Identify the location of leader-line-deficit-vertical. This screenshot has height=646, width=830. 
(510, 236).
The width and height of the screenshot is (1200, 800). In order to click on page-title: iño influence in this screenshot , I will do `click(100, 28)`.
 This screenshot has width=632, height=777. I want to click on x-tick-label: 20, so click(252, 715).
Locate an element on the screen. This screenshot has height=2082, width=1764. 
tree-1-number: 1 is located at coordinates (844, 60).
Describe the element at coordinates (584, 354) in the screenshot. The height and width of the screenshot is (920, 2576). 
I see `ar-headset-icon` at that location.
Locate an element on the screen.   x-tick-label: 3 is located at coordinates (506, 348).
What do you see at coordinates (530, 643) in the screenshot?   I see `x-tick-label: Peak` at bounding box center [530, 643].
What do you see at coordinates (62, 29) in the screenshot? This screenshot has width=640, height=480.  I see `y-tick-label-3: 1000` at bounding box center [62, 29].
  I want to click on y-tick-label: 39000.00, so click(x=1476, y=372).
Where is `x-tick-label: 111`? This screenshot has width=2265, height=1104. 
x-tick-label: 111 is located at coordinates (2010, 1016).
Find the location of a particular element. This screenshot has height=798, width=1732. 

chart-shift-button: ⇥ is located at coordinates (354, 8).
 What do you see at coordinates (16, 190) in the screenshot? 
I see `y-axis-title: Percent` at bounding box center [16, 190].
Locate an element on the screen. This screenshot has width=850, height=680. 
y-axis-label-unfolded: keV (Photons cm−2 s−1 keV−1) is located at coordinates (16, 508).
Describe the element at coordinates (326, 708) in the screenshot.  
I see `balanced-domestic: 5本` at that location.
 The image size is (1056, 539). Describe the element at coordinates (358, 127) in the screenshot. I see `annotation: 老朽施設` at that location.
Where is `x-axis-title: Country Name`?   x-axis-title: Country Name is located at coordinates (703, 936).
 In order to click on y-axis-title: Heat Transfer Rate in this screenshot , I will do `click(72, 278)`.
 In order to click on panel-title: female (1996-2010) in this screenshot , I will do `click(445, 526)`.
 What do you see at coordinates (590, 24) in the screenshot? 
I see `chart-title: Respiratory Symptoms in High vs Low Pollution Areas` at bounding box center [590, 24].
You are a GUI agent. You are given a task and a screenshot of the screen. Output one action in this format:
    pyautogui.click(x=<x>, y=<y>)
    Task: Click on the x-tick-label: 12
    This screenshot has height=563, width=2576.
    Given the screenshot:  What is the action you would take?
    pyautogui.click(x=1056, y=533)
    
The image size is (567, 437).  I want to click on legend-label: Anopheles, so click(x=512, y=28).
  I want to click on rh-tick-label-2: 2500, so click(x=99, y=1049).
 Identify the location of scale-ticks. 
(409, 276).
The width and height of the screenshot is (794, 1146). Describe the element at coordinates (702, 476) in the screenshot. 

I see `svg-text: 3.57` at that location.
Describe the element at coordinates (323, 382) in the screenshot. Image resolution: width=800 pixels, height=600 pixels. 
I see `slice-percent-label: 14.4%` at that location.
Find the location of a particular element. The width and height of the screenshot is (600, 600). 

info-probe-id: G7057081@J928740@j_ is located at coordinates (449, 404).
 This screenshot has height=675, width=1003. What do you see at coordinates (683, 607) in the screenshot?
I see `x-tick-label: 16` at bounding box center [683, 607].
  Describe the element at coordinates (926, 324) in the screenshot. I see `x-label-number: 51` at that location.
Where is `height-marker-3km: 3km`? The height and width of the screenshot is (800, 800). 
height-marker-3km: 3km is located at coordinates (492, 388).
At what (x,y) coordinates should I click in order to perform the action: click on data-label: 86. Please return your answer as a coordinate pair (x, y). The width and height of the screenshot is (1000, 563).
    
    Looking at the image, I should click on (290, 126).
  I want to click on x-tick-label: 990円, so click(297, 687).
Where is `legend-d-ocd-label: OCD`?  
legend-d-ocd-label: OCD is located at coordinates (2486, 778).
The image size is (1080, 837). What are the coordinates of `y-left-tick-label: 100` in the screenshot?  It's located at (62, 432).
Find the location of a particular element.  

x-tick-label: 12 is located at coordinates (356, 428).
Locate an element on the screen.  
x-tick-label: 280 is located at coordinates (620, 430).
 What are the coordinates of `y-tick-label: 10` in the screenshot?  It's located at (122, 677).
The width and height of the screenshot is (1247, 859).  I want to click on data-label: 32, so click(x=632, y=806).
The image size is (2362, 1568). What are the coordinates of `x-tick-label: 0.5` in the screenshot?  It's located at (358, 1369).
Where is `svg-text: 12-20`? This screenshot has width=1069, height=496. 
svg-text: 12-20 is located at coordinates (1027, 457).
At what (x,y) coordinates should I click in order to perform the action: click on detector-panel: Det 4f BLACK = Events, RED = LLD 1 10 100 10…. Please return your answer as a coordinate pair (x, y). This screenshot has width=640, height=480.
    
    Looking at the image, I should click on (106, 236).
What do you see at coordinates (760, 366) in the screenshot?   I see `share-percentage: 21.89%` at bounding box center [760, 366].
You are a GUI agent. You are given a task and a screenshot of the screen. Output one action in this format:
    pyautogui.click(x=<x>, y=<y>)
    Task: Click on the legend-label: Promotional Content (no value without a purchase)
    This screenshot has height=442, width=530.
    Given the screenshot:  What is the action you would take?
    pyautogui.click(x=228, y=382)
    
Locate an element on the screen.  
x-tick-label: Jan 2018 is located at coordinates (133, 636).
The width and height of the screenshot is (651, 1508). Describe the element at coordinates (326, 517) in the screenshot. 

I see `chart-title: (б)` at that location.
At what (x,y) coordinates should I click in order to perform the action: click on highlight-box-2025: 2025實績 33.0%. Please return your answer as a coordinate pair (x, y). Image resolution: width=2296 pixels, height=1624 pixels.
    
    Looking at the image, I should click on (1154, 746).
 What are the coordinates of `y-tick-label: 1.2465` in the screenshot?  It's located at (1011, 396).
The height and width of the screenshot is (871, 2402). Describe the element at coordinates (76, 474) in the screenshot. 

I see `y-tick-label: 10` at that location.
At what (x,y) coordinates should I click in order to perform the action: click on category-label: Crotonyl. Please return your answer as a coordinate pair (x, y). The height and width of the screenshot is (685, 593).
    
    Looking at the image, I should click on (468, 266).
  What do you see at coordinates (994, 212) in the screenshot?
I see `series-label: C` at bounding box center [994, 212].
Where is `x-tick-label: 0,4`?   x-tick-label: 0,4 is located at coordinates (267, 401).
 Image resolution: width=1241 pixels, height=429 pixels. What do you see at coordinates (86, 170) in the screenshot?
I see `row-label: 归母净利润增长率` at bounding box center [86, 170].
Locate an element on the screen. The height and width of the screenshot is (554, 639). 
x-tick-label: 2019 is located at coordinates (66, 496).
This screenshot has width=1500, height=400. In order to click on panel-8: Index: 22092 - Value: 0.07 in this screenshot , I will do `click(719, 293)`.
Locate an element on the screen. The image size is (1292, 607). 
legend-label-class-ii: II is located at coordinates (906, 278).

WHAT THE EXERCISE ASKS:
Render every row above as a Markdown table with the columns "No." and "Text," numbering each line and omitting blank lines.

SOLUTION TO THE PROBLEM:
| No. | Text |
|---|---|
| 1 | Identify the location of leader-line-deficit-vertical. This screenshot has height=646, width=830.  |
| 2 | (510, 236). |
| 3 | The width and height of the screenshot is (1200, 800). In order to click on page-title: iño influence in this screenshot , I will do `click(100, 28)`. |
| 4 |  This screenshot has width=632, height=777. I want to click on x-tick-label: 20, so click(252, 715). |
| 5 | Locate an element on the screen. This screenshot has height=2082, width=1764.  |
| 6 | tree-1-number: 1 is located at coordinates (844, 60). |
| 7 | Describe the element at coordinates (584, 354) in the screenshot. The height and width of the screenshot is (920, 2576).  |
| 8 | I see `ar-headset-icon` at that location. |
| 9 | Locate an element on the screen.   x-tick-label: 3 is located at coordinates (506, 348). |
| 10 | What do you see at coordinates (530, 643) in the screenshot?   I see `x-tick-label: Peak` at bounding box center [530, 643]. |
| 11 | What do you see at coordinates (62, 29) in the screenshot? This screenshot has width=640, height=480.  I see `y-tick-label-3: 1000` at bounding box center [62, 29]. |
| 12 |   I want to click on y-tick-label: 39000.00, so click(x=1476, y=372). |
| 13 | Where is `x-tick-label: 111`? This screenshot has width=2265, height=1104.  |
| 14 | x-tick-label: 111 is located at coordinates (2010, 1016). |
| 15 | Find the location of a particular element. This screenshot has height=798, width=1732.  |
| 16 | chart-shift-button: ⇥ is located at coordinates (354, 8). |
| 17 |  What do you see at coordinates (16, 190) in the screenshot?  |
| 18 | I see `y-axis-title: Percent` at bounding box center [16, 190]. |
| 19 | Locate an element on the screen. This screenshot has width=850, height=680.  |
| 20 | y-axis-label-unfolded: keV (Photons cm−2 s−1 keV−1) is located at coordinates (16, 508). |
| 21 | Describe the element at coordinates (326, 708) in the screenshot.   |
| 22 | I see `balanced-domestic: 5本` at that location. |
| 23 |  The image size is (1056, 539). Describe the element at coordinates (358, 127) in the screenshot. I see `annotation: 老朽施設` at that location. |
| 24 | Where is `x-axis-title: Country Name`?   x-axis-title: Country Name is located at coordinates (703, 936). |
| 25 |  In order to click on y-axis-title: Heat Transfer Rate in this screenshot , I will do `click(72, 278)`. |
| 26 |  In order to click on panel-title: female (1996-2010) in this screenshot , I will do `click(445, 526)`. |
| 27 |  What do you see at coordinates (590, 24) in the screenshot?  |
| 28 | I see `chart-title: Respiratory Symptoms in High vs Low Pollution Areas` at bounding box center [590, 24]. |
| 29 | You are a GUI agent. You are given a task and a screenshot of the screen. Output one action in this format: |
| 30 |     pyautogui.click(x=<x>, y=<y>) |
| 31 |     Task: Click on the x-tick-label: 12 |
| 32 |     This screenshot has height=563, width=2576. |
| 33 |     Given the screenshot:  What is the action you would take? |
| 34 |     pyautogui.click(x=1056, y=533) |
| 35 | The image size is (567, 437).  I want to click on legend-label: Anopheles, so click(x=512, y=28). |
| 36 |   I want to click on rh-tick-label-2: 2500, so click(x=99, y=1049). |
| 37 |  Identify the location of scale-ticks.  |
| 38 | (409, 276). |
| 39 | The width and height of the screenshot is (794, 1146). Describe the element at coordinates (702, 476) in the screenshot.  |
| 40 | I see `svg-text: 3.57` at that location. |
| 41 | Describe the element at coordinates (323, 382) in the screenshot. Image resolution: width=800 pixels, height=600 pixels.  |
| 42 | I see `slice-percent-label: 14.4%` at that location. |
| 43 | Find the location of a particular element. The width and height of the screenshot is (600, 600).  |
| 44 | info-probe-id: G7057081@J928740@j_ is located at coordinates (449, 404). |
| 45 |  This screenshot has height=675, width=1003. What do you see at coordinates (683, 607) in the screenshot? |
| 46 | I see `x-tick-label: 16` at bounding box center [683, 607]. |
| 47 |   Describe the element at coordinates (926, 324) in the screenshot. I see `x-label-number: 51` at that location. |
| 48 | Where is `height-marker-3km: 3km`? The height and width of the screenshot is (800, 800).  |
| 49 | height-marker-3km: 3km is located at coordinates (492, 388). |
| 50 | At what (x,y) coordinates should I click in order to perform the action: click on data-label: 86. Please return your answer as a coordinate pair (x, y). The width and height of the screenshot is (1000, 563). |
| 51 |     Looking at the image, I should click on (290, 126). |
| 52 |   I want to click on x-tick-label: 990円, so click(297, 687). |
| 53 | Where is `legend-d-ocd-label: OCD`?   |
| 54 | legend-d-ocd-label: OCD is located at coordinates (2486, 778). |
| 55 | The image size is (1080, 837). What are the coordinates of `y-left-tick-label: 100` in the screenshot?  It's located at (62, 432). |
| 56 | Find the location of a particular element.   |
| 57 | x-tick-label: 12 is located at coordinates (356, 428). |
| 58 | Locate an element on the screen.   |
| 59 | x-tick-label: 280 is located at coordinates (620, 430). |
| 60 |  What are the coordinates of `y-tick-label: 10` in the screenshot?  It's located at (122, 677). |
| 61 | The width and height of the screenshot is (1247, 859).  I want to click on data-label: 32, so click(x=632, y=806). |
| 62 | The image size is (2362, 1568). What are the coordinates of `x-tick-label: 0.5` in the screenshot?  It's located at (358, 1369). |
| 63 | Where is `svg-text: 12-20`? This screenshot has width=1069, height=496.  |
| 64 | svg-text: 12-20 is located at coordinates (1027, 457). |
| 65 | At what (x,y) coordinates should I click in order to perform the action: click on detector-panel: Det 4f BLACK = Events, RED = LLD 1 10 100 10…. Please return your answer as a coordinate pair (x, y). This screenshot has width=640, height=480. |
| 66 |     Looking at the image, I should click on (106, 236). |
| 67 | What do you see at coordinates (760, 366) in the screenshot?   I see `share-percentage: 21.89%` at bounding box center [760, 366]. |
| 68 | You are a GUI agent. You are given a task and a screenshot of the screen. Output one action in this format: |
| 69 |     pyautogui.click(x=<x>, y=<y>) |
| 70 |     Task: Click on the legend-label: Promotional Content (no value without a purchase) |
| 71 |     This screenshot has height=442, width=530. |
| 72 |     Given the screenshot:  What is the action you would take? |
| 73 |     pyautogui.click(x=228, y=382) |
| 74 | Locate an element on the screen.   |
| 75 | x-tick-label: Jan 2018 is located at coordinates (133, 636). |
| 76 | The width and height of the screenshot is (651, 1508). Describe the element at coordinates (326, 517) in the screenshot.  |
| 77 | I see `chart-title: (б)` at that location. |
| 78 | At what (x,y) coordinates should I click in order to perform the action: click on highlight-box-2025: 2025實績 33.0%. Please return your answer as a coordinate pair (x, y). Image resolution: width=2296 pixels, height=1624 pixels. |
| 79 |     Looking at the image, I should click on (1154, 746). |
| 80 |  What are the coordinates of `y-tick-label: 1.2465` in the screenshot?  It's located at (1011, 396). |
| 81 | The height and width of the screenshot is (871, 2402). Describe the element at coordinates (76, 474) in the screenshot.  |
| 82 | I see `y-tick-label: 10` at that location. |
| 83 | At what (x,y) coordinates should I click in order to perform the action: click on category-label: Crotonyl. Please return your answer as a coordinate pair (x, y). The height and width of the screenshot is (685, 593). |
| 84 |     Looking at the image, I should click on (468, 266). |
| 85 |   What do you see at coordinates (994, 212) in the screenshot? |
| 86 | I see `series-label: C` at bounding box center [994, 212]. |
| 87 | Where is `x-tick-label: 0,4`?   x-tick-label: 0,4 is located at coordinates (267, 401). |
| 88 |  Image resolution: width=1241 pixels, height=429 pixels. What do you see at coordinates (86, 170) in the screenshot? |
| 89 | I see `row-label: 归母净利润增长率` at bounding box center [86, 170]. |
| 90 | Locate an element on the screen. The height and width of the screenshot is (554, 639).  |
| 91 | x-tick-label: 2019 is located at coordinates (66, 496). |
| 92 | This screenshot has width=1500, height=400. In order to click on panel-8: Index: 22092 - Value: 0.07 in this screenshot , I will do `click(719, 293)`. |
| 93 | Locate an element on the screen. The image size is (1292, 607).  |
| 94 | legend-label-class-ii: II is located at coordinates (906, 278). |